Suara.com - Pemimpin Redaksi surat kabar The Jakarta Post, Meidyatama Suryodiningrat mengaku terkejut dengan penetapan dirinya sebagai tersangka dalam kasus dugaan penistaan agama terkait pemuatan karikatur yang mengkritik gerakan Negara Islam di Irak dan Suriah (ISIS) pada edisi Kamis, 3 Juli 2014 silam.
"Kami sudah mendapat informasi mengenai hal ini dan saat ini kami sedang mempelajarinya. Kami merasa sangat terkejut karena faktanya kami tidak melakukan tindak pidana seperti yang dituduhkan kepada kami, karena sesungguhnya yg kami lakukan adalah kerja jurnalistik yg mengkritik gerakan ISIS yg kemudian menjadi organisasi yg dilarang pemerintah," kata Meidyatama dalam pernyataan pendek yang diterima oleh Suara.com, Kamis (11/12/2014) malam.

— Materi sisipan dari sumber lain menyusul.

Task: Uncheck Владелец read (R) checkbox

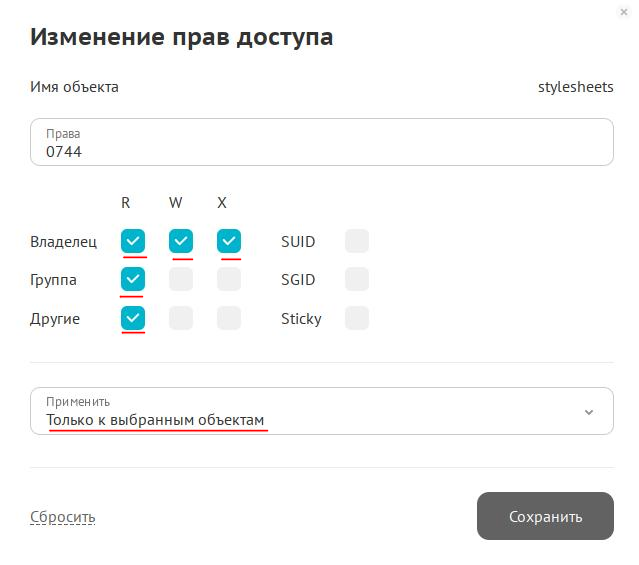Action: [x=133, y=241]
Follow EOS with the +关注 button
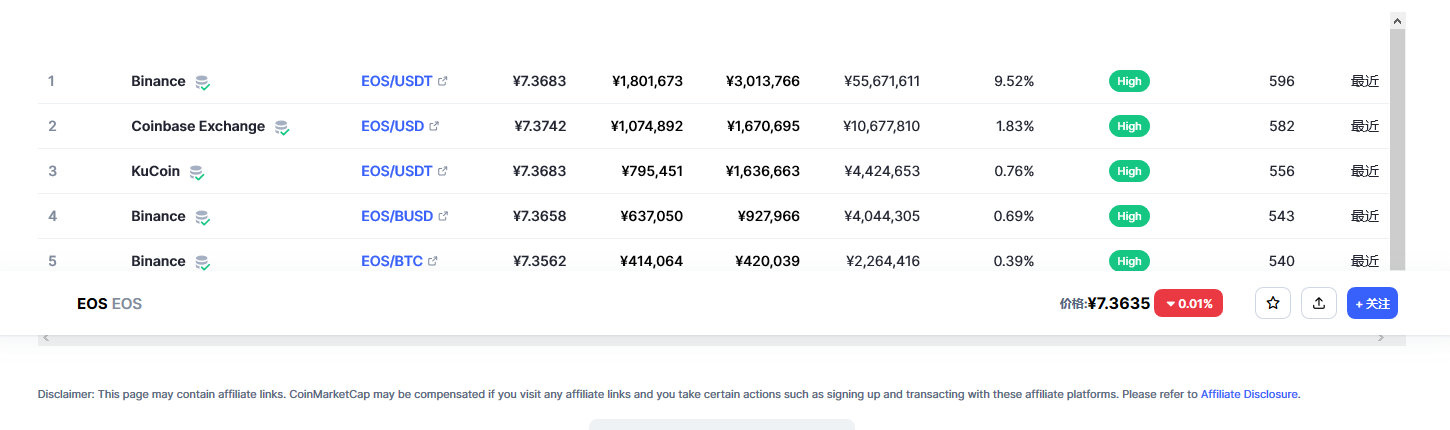 pos(1372,303)
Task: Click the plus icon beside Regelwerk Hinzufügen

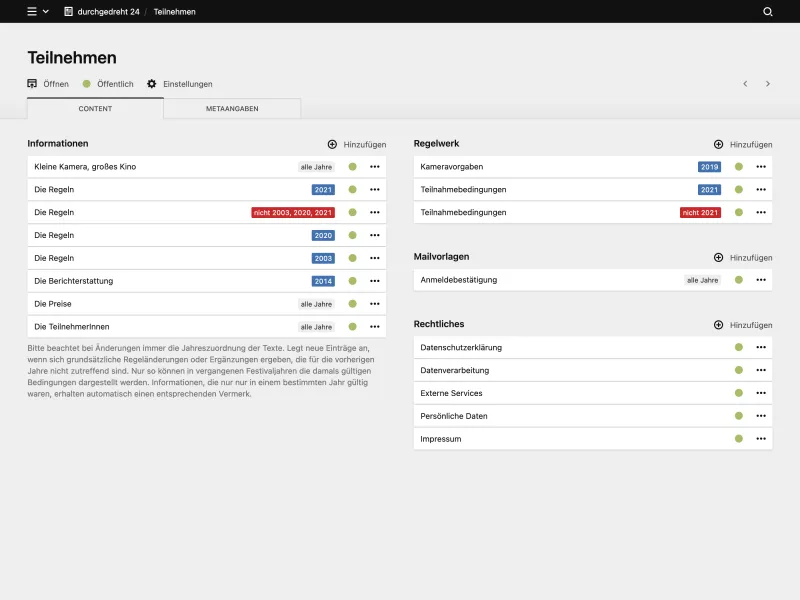Action: (x=718, y=144)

Menurut Meidyatama, setelah berkonsultasi dengan Dewan Pers, pemuatan karikatur tersebut seyogyanya hanya berupa pelanggaran kode etik jurnalistik. Oleh sebab itu, menurutnya, hal ini tidak bisa dipidanakan.

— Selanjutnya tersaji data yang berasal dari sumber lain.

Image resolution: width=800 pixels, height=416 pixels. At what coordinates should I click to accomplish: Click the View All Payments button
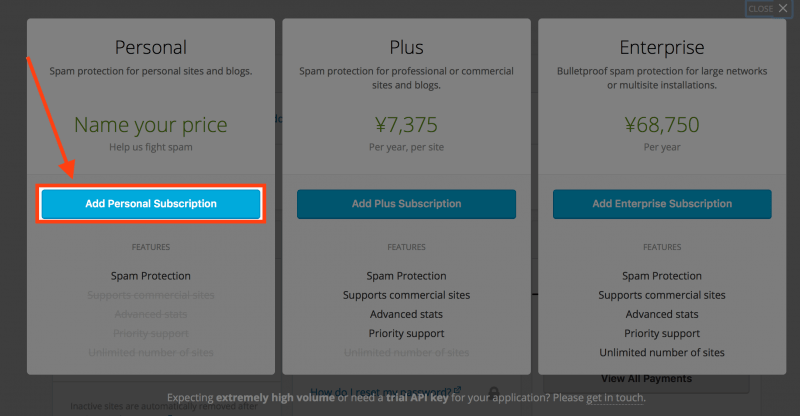(646, 378)
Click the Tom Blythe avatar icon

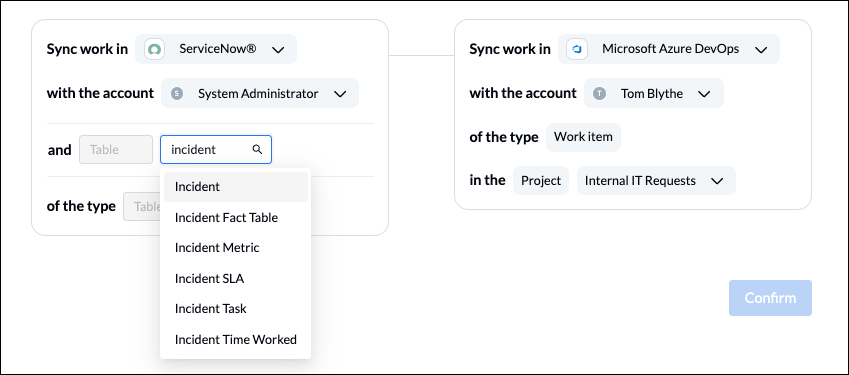coord(599,94)
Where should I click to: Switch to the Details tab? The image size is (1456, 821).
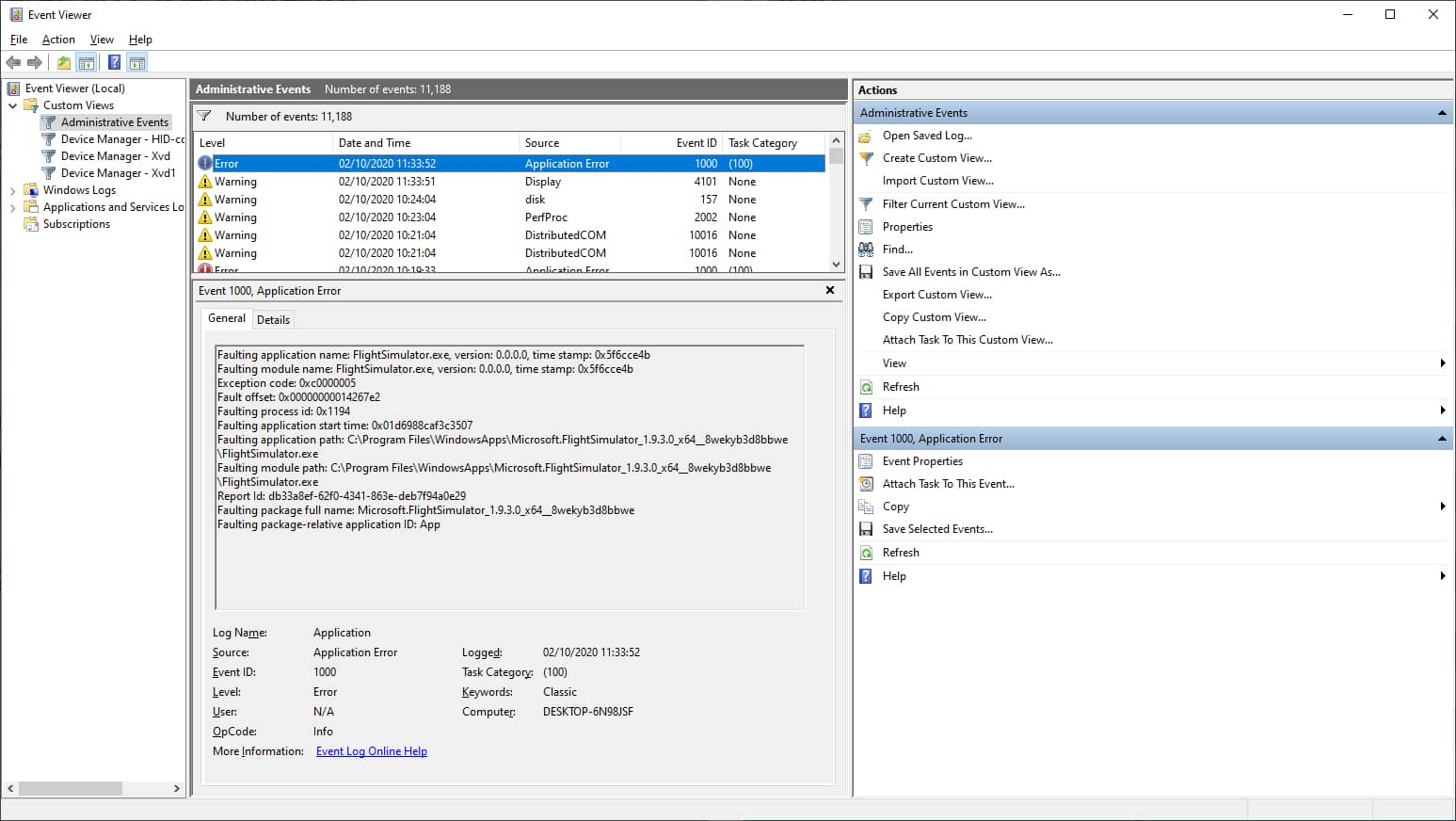(x=273, y=318)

"Bahkan, kami sudah menerima pendapat dari Dewan Pers yang menyatakan bahwa hal ini sebenarnya hanya terkait dengan kode etik jurnalistik yang berarti tidak termasuk tindak pidana. Sehingga hal ini seharusnya merupakan ranah Dewan Pers," lanjut lelaki yang akrab disapa Dimas.
Kendari demikian, Meidyatama tetap menghormati proses yang telah bergulir dan akan mematuhi hukum yang berlaku.
"Namun, kami menghormati proses yang berjalan dan karenanya kami akan mengikuti proses yang berlangsung sesuai dengan ketentuan hukum yang berlaku," tutup Meidyatama.
Sebelumnya diberitakan, Meidyatama Suryodiningrat ditetapkan sebagai tersangka kasus dugaan penistaan agama menyusul dimuatnya sebuah karikatur yang dinilai menyinggung perasaan umat Islam. Karikatur yang dimuat pada harian The Jakarta Post tanggal 3 Juli 2014 silam itu menampilkan gambar dengan tulisan Laa ilaaha illallaah.
Kepala Bidang Hubungan Masyarakat Polda Metro Jaya Komisaris Besar Polisi Rikwanto mengatakan, MS dijerat dengan Pasal 156 Ayat (a) KUHP tentang penistaan agama dengan ancaman hukuman di atas lima tahun penjara. Rikwanto menambahkan sebelum menjadi tersangka, Meidyatama Suryodiningrat sudah diperiksa sebagai saksi. Penyidik akan menentukan Meidyatama Suryodiningrat ditahan atau tidak pada pekan depan atau setelah menilai hasil pemeriksaan terhadap yang bersangkutan.